2. Genome-wide selection model parameter settings
Statistical models were selected using 16 different whole genomes, including the best linear unbiased prediction model (GBLUP, rrBLUP), bayesian model (BRR, bayesA, bayesB, bayesC, bayes Lasso), and multiple roboticsA learning model (Ridge, linear Lasso, elastic net, linear Regression, kernel Ridge, pls regression, random Forest,SVRlinear,SVRpoly. Wherein, 2 optimal linear unbiased prediction models are realized by adopting an R software package rrBLUP, 5 Bayesian models are realized by adopting an R software package BGLR, and 9 machine learning models are realized by adopting a Python installation package scikit-learn (sklearn).
80% of the poplar population was used as training population and the remaining 20% was used as test population by the 5-fold cross validation method. In the training population, a poplar growth material character whole genome selection prediction model is established by using phenotype data, 40K SNP genotype data and 16 whole genome selection statistical models. Subsequently, breeding values for poplar sexual traits were estimated in the validated population using genotype data and predictive models. To eliminate sampling errors, the process is iterated 500 times and the Pearson correlation coefficient (r) mean of the test population breeding values and the actual observations is used as an index for evaluating the accuracy of the whole genome selection prediction. And finally, determining an optimal whole genome selection statistical model and an optimal SNP genotype position set according to the evaluation standard. And finally, determining an optimal whole genome selection statistical model according to the evaluation standard.

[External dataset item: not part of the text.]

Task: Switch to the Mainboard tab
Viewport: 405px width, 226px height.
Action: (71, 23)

3. Determining poplar sex trait whole genome selection optimal model
The 16 whole genome selection statistical models are used for carrying out whole genome selection prediction analysis on poplar growth traits (breast diameter) and wood sex traits (wood basic density).

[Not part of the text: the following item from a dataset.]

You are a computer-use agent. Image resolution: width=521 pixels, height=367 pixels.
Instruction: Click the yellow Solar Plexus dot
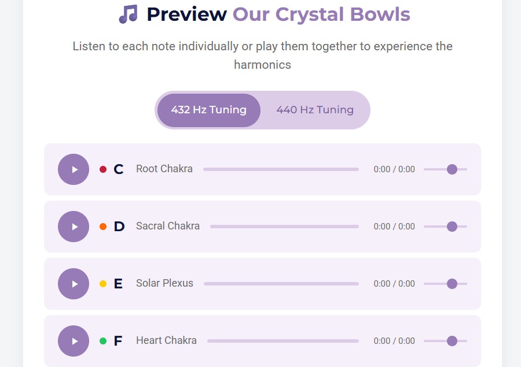[103, 283]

As shown in fig. 4, in combination with the poplar 40K SNP breeding chip, the 9 models based on machine learning exhibit significantly improved prediction accuracy (highest prediction accuracy r=0.84), and have significant advantages compared to the optimal linear unbiased prediction model and bayesian model (highest prediction accuracy r=0.7). The result highlights the great potential of the prediction model based on artificial intelligence in improving the accuracy of the tree whole-gene selection prediction. In conclusion, by using the 40K SNP breeding chip of the poplar growth material property designed by the invention, the prediction accuracy of Ridge, linear Regression and SVRlinear statistical models is highest, the accuracy of the growth property breeding value reaches 0.77, and the accuracy of the material property breeding value can reach 0.84.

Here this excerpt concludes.